Work to complete:
1. Translate this sentence from the passage on Bunyan into French: "It was not Bunyan's way to keep his works so long in manuscript."
2. Carry on the passage about Bunyan's writings in prison, picking up after its final sentence.

Given text:
###

This was a vehement attack on the "brutish and beastly latitudinarianism" of
the "Design of Christianity," a book written by the Rev. Edward Fowler,
rector of Northill, which had recently attained great popularity, and which
Richard Baxter also deemed worthy of a reply. Fowler's book seemed to Bunyan
to aim a deadly blow at the very foundations of the gospel, and he took no
pains to conceal his abhorrence of the attempt. With "a ferocity" that,
as Lord Macaulay has said, "nothing can justify," he assails the
book and its author with a shower of vituperative epithets savouring of the
earlier stage in his career when he was notorious for the bold license of his
talk. He describes Fowler as "rotten at heart," "heathenishly
dark," "a prodigious blasphemer" "dropping venom from his
pen," "an ignorant Sir John," one of "a gang of rabbling,
counterfeit clergy," "like apes covering their shame with their tail."
An anonymous reply, entitled "Dirt wip't off," supposed to be the
joint production of Fowler and his curate, appeared the same year, almost rivalling
Bunyan in the mastery of abusive epithets. Bunyan's last work before his enlargement,
written in the early part of 1672, was the "Confession of my Faith and
Reason of my Practice." Its object was to vindicate his teaching and if
possible to secure his liberty. That the imperishable allegory on which Bunyan's
claim to immortality chiefly rests, the "Pilgrim's Progress," was
also written in prison, we know on Bunyan's own authority. The "den" in
which he dreamed his wonderful dream is identified by himself, in the third
or first, complete edition of 1679, with "the gaol." That this gaol
was the strait and unwholesome lock-up house on Bedford bridge was long accepted
as an undoubted fact. When it was shown that being a county prisoner it was
impossible for him to have passed his twelve years' captivity in a town gaol
intended for casual offenders, it was concluded that the county gaol, which
was certainly the place of his incarceration, was also the place of the composition
of the "Pilgrim's Progress." This conclusion has been recently called
in question by the Rev. J. Brown, who gives reasons for believing that the
composition of the allegory belongs to a short six months' confinement, which,
according to the story told by his anonymous biographer and confirmed by Charles
Doe, he was subjected to at a later period. The date of this imprisonment is
fixed by Mr. Brown as 1675, and, according to the account preserved in Asty's "Life
of Owen," he was released from it by the intervention of Dr. Thomas Barlow,
bishop of Lincoln, whose diocese then included the county of Bedford. The strongest
argument in support of Mr. Brown's view is the improbability that if the "Pilgrim's
Progress" had been written during the twelve years' imprisonment which
came to an end in 1672, it should have remained six years unpublished, the
first edition not appearing till 1678. It was not Bunyan's way to keep his
works so long in manuscript. Besides, in the author's poetical "Apology
for his Book," his account of its composition and publication suggests
that there was no such prolonged interval as the common accounts represent.

###

Information supplied:
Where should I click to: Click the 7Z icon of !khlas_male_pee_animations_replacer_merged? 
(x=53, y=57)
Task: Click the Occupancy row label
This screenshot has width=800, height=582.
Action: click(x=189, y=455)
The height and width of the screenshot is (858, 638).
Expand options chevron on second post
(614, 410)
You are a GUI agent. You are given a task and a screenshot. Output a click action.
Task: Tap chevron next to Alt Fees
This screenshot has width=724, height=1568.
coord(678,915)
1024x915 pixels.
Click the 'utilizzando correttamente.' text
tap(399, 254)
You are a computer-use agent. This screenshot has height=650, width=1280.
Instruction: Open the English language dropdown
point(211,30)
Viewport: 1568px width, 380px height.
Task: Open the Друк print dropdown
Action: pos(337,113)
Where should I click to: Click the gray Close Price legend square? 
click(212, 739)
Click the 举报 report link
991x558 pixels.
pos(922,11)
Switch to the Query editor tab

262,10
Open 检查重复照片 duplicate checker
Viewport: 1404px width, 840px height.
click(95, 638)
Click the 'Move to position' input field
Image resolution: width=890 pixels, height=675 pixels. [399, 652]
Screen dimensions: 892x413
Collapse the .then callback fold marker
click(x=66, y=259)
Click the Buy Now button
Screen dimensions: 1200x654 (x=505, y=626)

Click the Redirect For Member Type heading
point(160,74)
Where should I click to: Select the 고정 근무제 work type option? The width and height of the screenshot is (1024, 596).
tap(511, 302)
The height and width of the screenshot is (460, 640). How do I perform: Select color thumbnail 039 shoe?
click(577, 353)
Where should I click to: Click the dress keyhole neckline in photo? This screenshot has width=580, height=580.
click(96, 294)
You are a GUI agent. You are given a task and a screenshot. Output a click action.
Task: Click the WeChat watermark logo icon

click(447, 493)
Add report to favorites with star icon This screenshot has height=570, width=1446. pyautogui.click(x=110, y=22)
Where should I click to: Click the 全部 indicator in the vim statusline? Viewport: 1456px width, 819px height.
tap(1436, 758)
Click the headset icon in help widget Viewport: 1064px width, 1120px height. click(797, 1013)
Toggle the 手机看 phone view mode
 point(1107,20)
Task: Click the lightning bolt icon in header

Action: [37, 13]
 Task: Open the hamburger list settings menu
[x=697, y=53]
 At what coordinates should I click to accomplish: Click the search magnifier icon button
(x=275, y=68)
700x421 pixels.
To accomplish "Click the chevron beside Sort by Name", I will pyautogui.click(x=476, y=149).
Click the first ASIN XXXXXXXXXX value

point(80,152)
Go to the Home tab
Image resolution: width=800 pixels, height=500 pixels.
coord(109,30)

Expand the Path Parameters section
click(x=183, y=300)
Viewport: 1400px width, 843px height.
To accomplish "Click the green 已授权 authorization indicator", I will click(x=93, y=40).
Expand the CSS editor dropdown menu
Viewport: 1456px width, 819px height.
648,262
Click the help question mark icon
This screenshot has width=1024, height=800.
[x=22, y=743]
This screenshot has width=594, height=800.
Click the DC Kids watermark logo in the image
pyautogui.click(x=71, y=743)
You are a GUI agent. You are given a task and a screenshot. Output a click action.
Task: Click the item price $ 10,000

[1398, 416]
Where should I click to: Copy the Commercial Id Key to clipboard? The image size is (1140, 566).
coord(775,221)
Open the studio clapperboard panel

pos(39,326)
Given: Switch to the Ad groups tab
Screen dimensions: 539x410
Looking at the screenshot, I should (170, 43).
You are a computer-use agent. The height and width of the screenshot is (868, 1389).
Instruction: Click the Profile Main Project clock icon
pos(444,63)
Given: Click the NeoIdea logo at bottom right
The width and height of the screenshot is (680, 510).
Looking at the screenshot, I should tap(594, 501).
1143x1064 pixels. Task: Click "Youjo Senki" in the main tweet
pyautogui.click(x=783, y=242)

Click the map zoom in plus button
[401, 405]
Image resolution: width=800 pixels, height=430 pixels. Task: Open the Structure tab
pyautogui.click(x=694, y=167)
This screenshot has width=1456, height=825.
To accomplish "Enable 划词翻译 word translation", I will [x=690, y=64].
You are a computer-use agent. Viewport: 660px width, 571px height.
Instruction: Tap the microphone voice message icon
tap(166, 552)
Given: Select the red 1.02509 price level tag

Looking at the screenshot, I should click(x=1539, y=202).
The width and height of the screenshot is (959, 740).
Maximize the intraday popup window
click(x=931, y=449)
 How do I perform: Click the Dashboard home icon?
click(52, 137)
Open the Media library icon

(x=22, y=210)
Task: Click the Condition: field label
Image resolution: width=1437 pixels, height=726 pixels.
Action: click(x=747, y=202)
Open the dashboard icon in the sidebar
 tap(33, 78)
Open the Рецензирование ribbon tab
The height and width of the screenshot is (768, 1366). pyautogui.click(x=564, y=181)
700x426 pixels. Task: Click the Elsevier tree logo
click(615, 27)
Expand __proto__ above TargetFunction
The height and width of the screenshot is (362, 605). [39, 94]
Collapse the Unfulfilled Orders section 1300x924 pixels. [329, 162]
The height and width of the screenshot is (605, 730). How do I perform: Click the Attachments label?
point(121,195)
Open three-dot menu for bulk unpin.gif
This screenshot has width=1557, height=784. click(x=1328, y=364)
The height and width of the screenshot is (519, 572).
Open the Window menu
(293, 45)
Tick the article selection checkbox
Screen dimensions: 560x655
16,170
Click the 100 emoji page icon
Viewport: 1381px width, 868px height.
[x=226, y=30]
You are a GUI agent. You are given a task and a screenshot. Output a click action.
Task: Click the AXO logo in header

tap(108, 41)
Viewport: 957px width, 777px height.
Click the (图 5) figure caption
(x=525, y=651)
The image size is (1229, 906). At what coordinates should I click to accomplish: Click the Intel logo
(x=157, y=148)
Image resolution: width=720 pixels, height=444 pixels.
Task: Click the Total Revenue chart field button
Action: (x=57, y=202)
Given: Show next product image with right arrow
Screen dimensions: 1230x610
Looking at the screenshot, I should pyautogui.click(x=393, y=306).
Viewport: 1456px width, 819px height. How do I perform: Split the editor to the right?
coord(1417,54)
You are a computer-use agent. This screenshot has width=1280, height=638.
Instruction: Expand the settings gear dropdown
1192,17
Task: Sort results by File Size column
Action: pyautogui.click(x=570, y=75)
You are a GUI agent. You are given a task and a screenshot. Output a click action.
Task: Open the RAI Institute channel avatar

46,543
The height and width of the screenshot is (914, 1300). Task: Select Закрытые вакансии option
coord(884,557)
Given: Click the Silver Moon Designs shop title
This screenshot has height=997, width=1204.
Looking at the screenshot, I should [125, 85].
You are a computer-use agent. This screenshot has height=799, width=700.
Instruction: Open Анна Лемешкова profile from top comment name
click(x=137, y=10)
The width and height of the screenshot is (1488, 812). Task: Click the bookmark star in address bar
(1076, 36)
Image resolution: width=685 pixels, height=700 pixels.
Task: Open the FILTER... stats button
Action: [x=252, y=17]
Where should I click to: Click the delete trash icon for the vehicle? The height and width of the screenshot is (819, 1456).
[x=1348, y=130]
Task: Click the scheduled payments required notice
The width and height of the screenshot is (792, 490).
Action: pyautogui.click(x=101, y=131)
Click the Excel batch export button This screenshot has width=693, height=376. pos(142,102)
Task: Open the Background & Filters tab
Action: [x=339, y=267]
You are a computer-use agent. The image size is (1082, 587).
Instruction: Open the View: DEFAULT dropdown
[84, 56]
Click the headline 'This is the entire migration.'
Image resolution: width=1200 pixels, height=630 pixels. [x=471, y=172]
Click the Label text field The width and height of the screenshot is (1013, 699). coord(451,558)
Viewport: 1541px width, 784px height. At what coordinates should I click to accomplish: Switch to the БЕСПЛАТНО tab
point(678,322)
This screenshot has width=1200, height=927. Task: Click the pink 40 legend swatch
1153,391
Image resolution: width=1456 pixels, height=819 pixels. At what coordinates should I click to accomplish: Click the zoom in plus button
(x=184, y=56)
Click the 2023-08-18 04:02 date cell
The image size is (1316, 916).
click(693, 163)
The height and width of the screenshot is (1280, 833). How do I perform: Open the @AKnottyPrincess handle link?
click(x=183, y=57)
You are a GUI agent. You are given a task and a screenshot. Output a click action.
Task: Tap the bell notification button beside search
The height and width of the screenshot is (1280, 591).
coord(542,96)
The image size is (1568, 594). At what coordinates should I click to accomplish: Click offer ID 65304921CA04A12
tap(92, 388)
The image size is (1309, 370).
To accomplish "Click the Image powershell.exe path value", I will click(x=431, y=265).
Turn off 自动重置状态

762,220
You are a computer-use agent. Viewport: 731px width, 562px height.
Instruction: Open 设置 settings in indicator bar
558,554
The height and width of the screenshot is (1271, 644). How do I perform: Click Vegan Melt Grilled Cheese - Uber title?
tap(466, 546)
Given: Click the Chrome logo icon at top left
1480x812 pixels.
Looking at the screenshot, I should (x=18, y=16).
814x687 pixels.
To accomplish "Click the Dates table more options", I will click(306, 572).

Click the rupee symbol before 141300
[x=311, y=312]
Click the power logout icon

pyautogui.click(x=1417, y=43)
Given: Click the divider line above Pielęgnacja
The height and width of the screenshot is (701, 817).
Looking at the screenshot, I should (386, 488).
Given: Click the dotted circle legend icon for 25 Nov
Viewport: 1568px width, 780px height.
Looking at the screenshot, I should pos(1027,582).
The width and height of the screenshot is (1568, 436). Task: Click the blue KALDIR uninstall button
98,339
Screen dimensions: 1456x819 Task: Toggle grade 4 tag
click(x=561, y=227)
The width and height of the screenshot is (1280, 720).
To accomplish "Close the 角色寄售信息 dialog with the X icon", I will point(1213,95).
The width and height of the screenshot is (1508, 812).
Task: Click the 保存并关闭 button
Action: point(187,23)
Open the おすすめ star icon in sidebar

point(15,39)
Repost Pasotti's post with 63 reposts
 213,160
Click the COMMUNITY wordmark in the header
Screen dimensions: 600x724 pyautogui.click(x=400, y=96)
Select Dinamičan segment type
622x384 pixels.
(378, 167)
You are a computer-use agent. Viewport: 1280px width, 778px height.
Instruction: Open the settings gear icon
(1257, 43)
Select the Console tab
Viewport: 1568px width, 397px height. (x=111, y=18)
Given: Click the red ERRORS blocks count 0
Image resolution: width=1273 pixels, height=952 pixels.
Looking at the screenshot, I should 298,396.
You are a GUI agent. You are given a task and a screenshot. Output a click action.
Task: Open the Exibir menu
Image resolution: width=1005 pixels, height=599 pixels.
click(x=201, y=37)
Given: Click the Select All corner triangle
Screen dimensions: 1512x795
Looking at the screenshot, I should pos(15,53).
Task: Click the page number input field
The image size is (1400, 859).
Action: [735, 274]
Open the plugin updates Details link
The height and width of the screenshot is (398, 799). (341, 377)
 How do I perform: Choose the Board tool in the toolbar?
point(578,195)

###

Results:
1. Ce n'était pas dans les habitudes de Bunyan de garder ses œuvres si longtemps à l'état de manuscrit.

2.
Bunyan's twelve years imprisonment came to an end in 1672. With the covert
intent of setting up the Roman catholic religion in England, Charles II had
suspended all penal statutes against nonconformists and popish recusants. Bunyan
was one of those who profited by this infamous subterfuge. His pardon under
the great seal bears date 13 Sept 1672. This, however, was no more than official
sanction of what had been already virtually granted and acted on. For Bunyan
had received one of the first licenses to preach given by the royal authority,
dated 9 May of that year, and had been called to the pastorate of the nonconformist
congregation at Bedford, of which he had been so long a member, on the 21st
of the preceding January. The church of St. John, which had been occupied by
this congregation during the Protectorate, had, on the Restoration, returned
to its rightful owners, and the place licensed for the exercise of Bunyan's
ministry was a barn in the orchard belonging to a member of the body. This
continued to be the place of meeting of the congregation until 1707, when a
new chapel was erected on its site. Though Bunyan made Bedford the centre of
his work, he extended his ministrations through the whole county, and even
beyond its limits. One of his first acts after his liberation was to apply
to the government for licenses for preachers and preaching places in the country
round. Among these he made stated circuits, being playfully known as "Bishop
Bunyan," his diocese being a large one, and, in spite of strenuous efforts
at repression by the ecclesiastical authorities, steadily increasing in magnitude
and importance. It is interesting to notice that Bunyan's father, the tinker
of Elstow, lived on till 1676, being buried at Elstow on 7 Feb. of that year.
In his will, while leaving a shilling apiece to his famous son and his three
other children, he bequeathed all be had to his third wife, Ann, who survived
him four years, and was buried in the same churchyard as her husband on 25
Sept. 1680.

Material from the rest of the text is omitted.